BEGIN EXERCISE TEXT
When new mums first set eyes on their newborns it can be a very overwhelming experience. At once you feel a rush of love as well as fear that you won't be able to protect this precious little thing. Don't worry, this is a totally normal reaction! However, whilst most mums feel this way, some will find it hard to form an instant attachment to their babies, especially if they suffered from long and painful births. Rest assured, even parents who were seperated from their children soon after birth, (for medical reasons for instance), or who have adopted older children can go on to form very strong bonds with their children.
If you are worried about how you feel towards your newborn, or how you will cope when your baby arrives, talk to your midwife who can help to calm your fears. Here are some tips to help strengthen that instant bonding process with your newborn:
Bonding is that intense attachment you feel when you look at your baby and want to cry, hug him, protect him and shower him with affection. The ties you form with your baby are so important because they provide your baby with his first strong intimate relationship which helps him to feel secure, confident and loved. So many of his social skills and emotional development rests on his relationship with those around him from a very early age.
Skin to skin
As soon as your baby’s born, put him - or ask him to be put - onto your chest for a cuddle. This skin-to-skin contact is very important and will help you to feel close and connected to him. If you have had a caesarean section, as opposed to a natural birth, don't worry. According to gurgle expert Alison Brown, it is still possible for you both to have a cuddle.
Talk to your baby
You may feel silly but your baby will already be very familiar with your voice and will feel comforted to hear you speaking as it was a sound he used to hear in the womb. in fact, your baby will have been able to hear you by the time you were around four months pregnant.
END EXERCISE TEXT
BEGIN RECORD SET
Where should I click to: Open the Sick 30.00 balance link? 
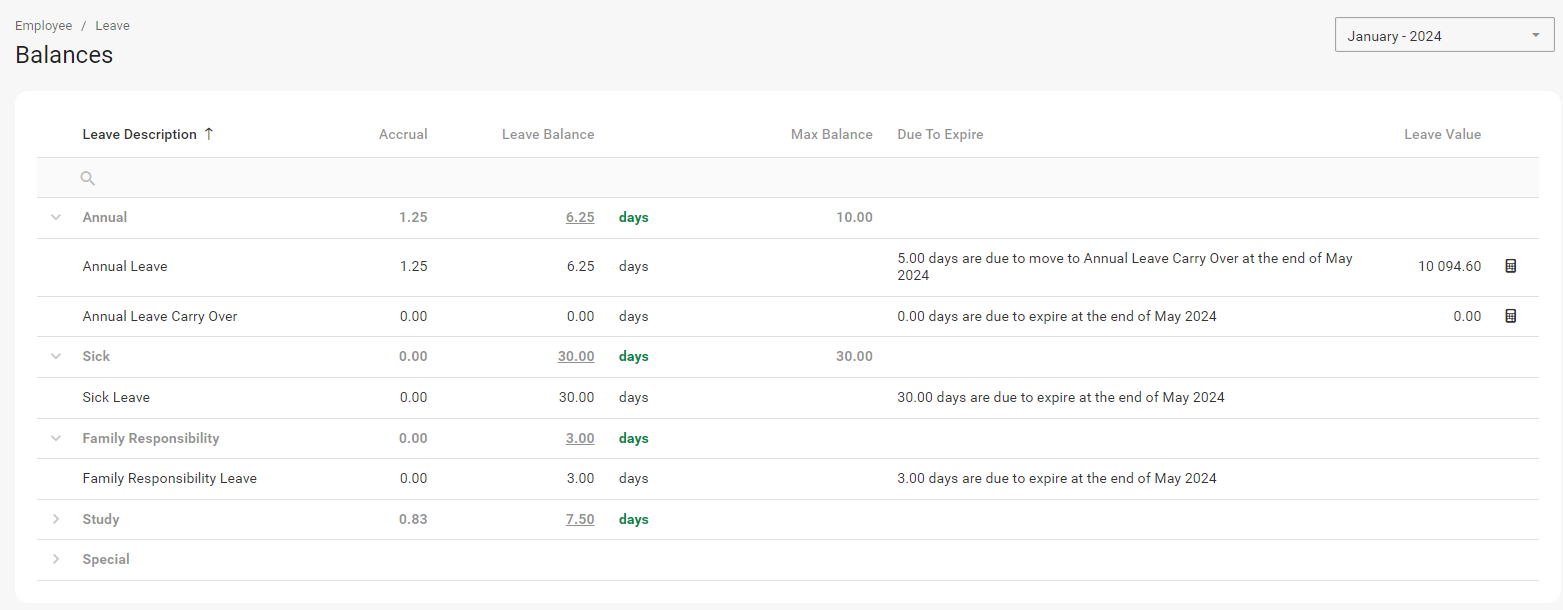pyautogui.click(x=576, y=356)
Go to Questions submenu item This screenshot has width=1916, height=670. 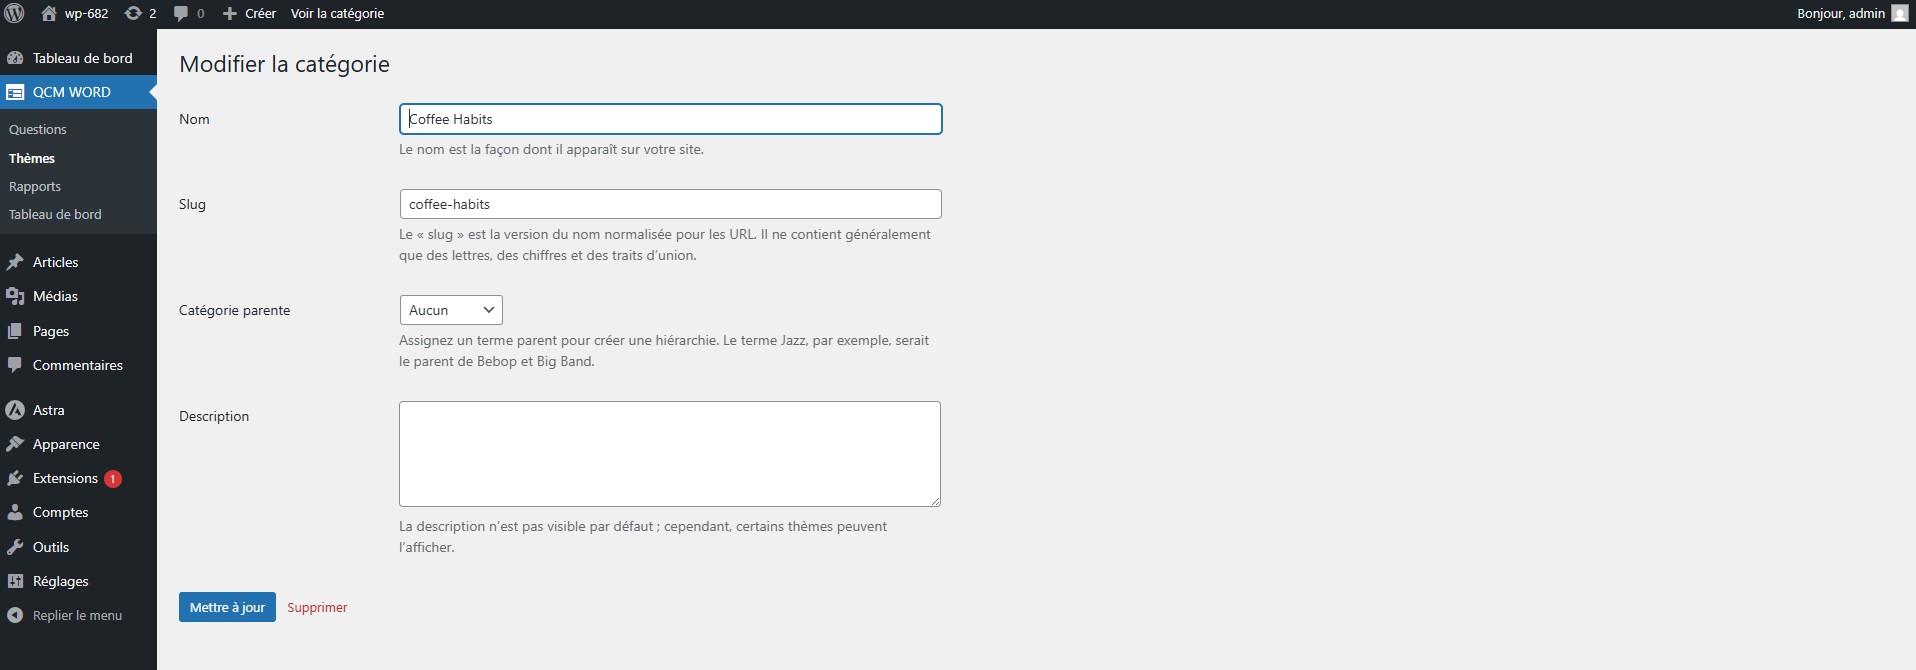coord(38,129)
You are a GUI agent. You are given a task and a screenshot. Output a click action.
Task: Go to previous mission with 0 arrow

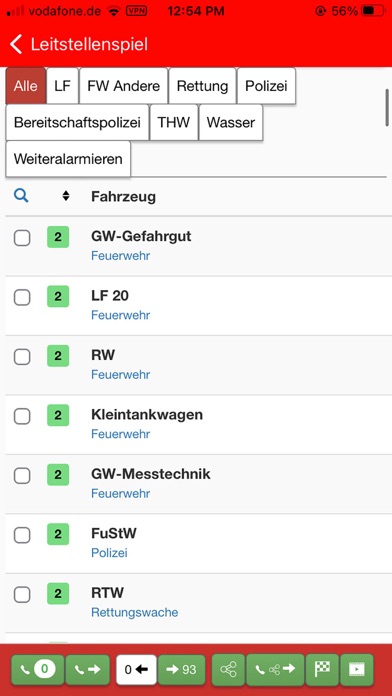136,669
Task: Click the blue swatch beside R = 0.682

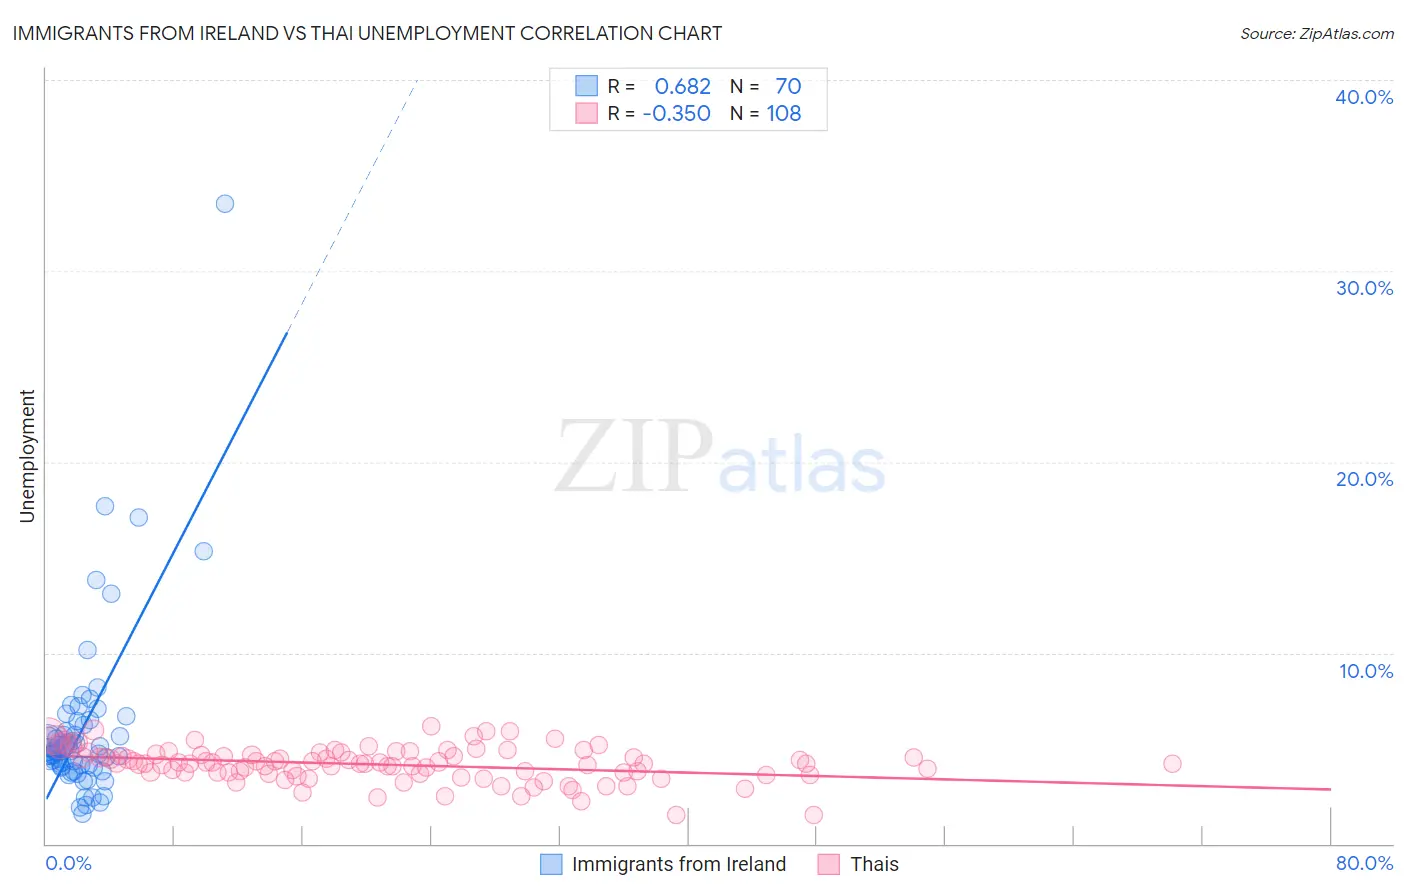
END RECORD SET
» **WHAT TO WORK ON**:
a – In the article on bonding with a newborn, by around what point in pregnancy can a baby hear the mother's voice?
b – Continue the article on bonding with a newborn, starting after its final sentence.

» **ANSWERS PER TASK**:
a – By around four months of pregnancy.

b –
As long as you feel up to it, try to feed your baby within the first hour after birth. You may feel tired and your baby may be sleepy, but it can help to establish breastfeeding from the beginning and will strengthen the bond between you.
Remember your emotions
Don’t be disheartened if you don’t feel that bond straightaway. Feelings of guilt are counterproductive and will help neither you nor your baby. Instead, talk to your nearest and dearest about your emotions and how you're finding motherhood. The chances are that you'll soon be overwhelmed by just how much you feel for that little person who loves you unconditionally.
Baby massage can also help to strengthen the bond between you and your baby; not only is it very relaxing for your baby, but it is a great way for the two of you to interact and get to know each other better. Talk to your GP or midwife about where you might be able to find a massage class in your local area.
Don't forget the dads..
Apart from breastfeeding, dads can do a lot of the suggestions above to help them bond with their newborns. Learning how to soothe your baby can also help das bond with their little ones; don’t fall into the trap of simply handing the baby back to mum when she cries. Dads can be just as good at soothing babies as mums, and learning what is upsetting your baby and how to solve it is the first form of communication between babies and parents.
Bust most of all, congratulations on becoming a mummy to your wonderful newborn!